While the UMPC category is evolving and changing, it is definitely here to stay. One question we hear often is: what were MS and Intel really thinking when promoting the UMPC concept? And how did the Netbook product category get started? There is a lot more to it than the ASUS EEPC. Read on.
In 2005-2006, Intel and MS started pushing a new product category called UMPC. The Intel and MS UMPC teams who created this concept insisted on machines with 7” screens and touch panels. Basically, they were small tablets. At the time, however, most ODMs/OEMs did not want build or sell UMPCs as defined by Intel/Microsoft. They were skeptical about this definition of UMPC and its market viability. But they loved the low prices of the hardware and software offered by Intel and MS. OEMs/ODMs tell us that at the time they really wanted to build notebooks with smaller screens (7”-10”) and sell them at lower prices but still higher margins. However, both MS and Intel opposed building cheap notebooks. MS most likely was interested in expanding its OS install base, not in to replacing one install base with cheaper install base. And Intel most likely did not want to cannibalize its high margin business of laptop chips. The ODMs/OEMs told umpc.com that some of the Intel leaders on UMPC team also wanted to build cheap notebooks but where being stopped by Intel’s famous “Disagree and Commit” adage.
Side note: Why was 7” set as the screen size? Simply because it was the only cheap mass produced LCD available at that time.
What really happened? Well, the market determined its own course. UMPCs, as defined by MS/Intel, met with only limited success. After this, Intel’s new UMG (Ultra Mobile Group) executives started pushing a new term MID (mobile-internet-device), compelling rehash marketing of an old vision of a do-all-mobile-device.
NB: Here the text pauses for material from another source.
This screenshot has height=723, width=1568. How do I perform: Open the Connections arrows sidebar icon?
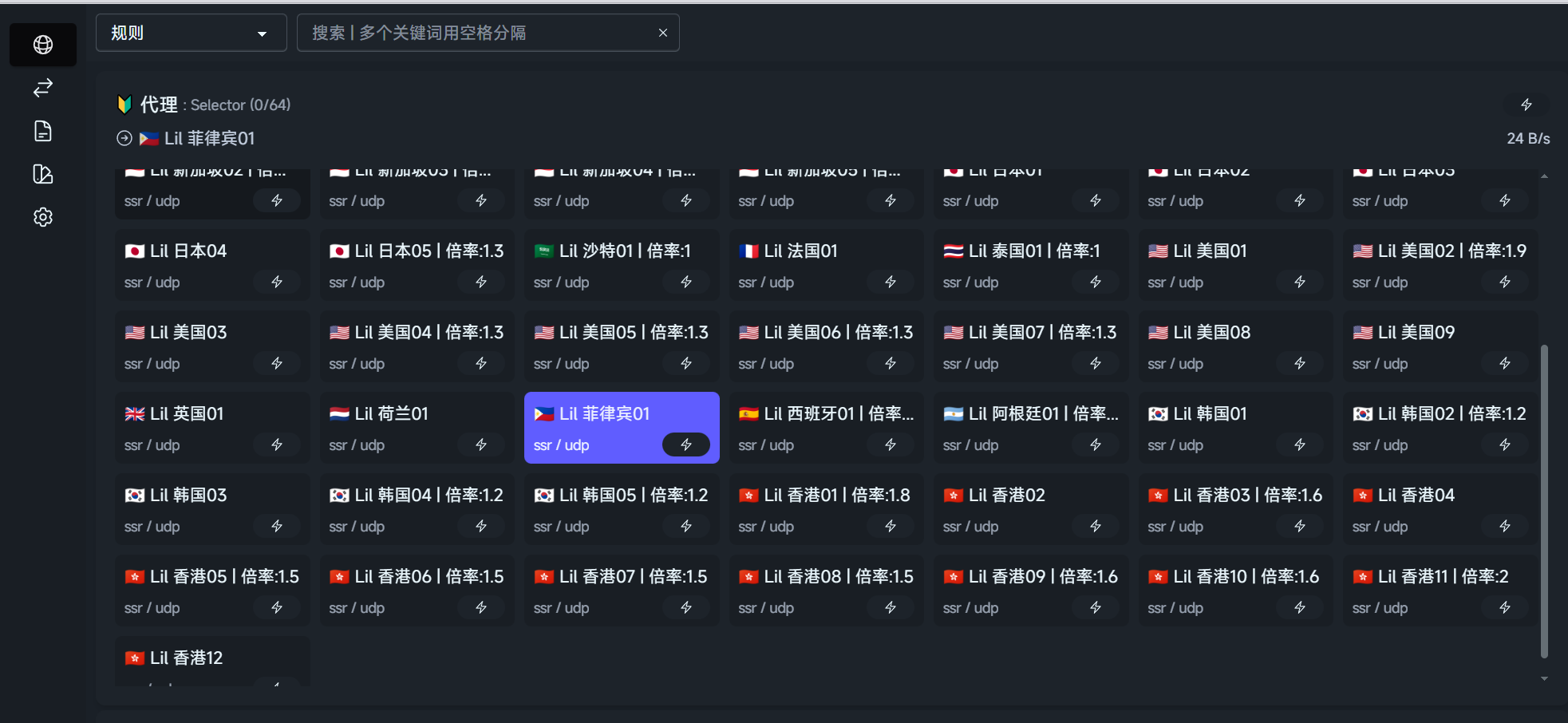click(x=43, y=88)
Meanwhile the ODMs used the learning they had from building 7” tablets to build 7” laptops and then moved on to 8” and 10”. ASUS’s EEMPC and Inventec’s Kojinsha were results of this effort. By this time the MPG (Mobile Platform Group, responsible for Intel’s laptop business) executives had seen the light and went on to officially support ODM/OEM efforts to make small inexpensive notebooks (and left UMG to focus on MID). But the issue with cannibalizing higher margin notebooks remained. Enter the Netbook hardware platform from Intel, dubbed Atom, with a few limitations over notebook hardware and officially differentiated as for light work. As a result, the Atom processor offerings from Intel were split: an Atom line for Netbooks and another Atom line for MIDs.
So did OEMs/ODMs get their wish by creating an inexpensive but high margin product for notebook (called Netbook now) market? Not really. Again the market ran its own course. Every OEM/ODM got into the fray of building the new netbooks, the prices were driven down and
netbooks have turned out to be even lower margin than notebooks for OEM/ODMS.
The winner in all of this is of course the consumer. Consumers now have greater choices at lower prices.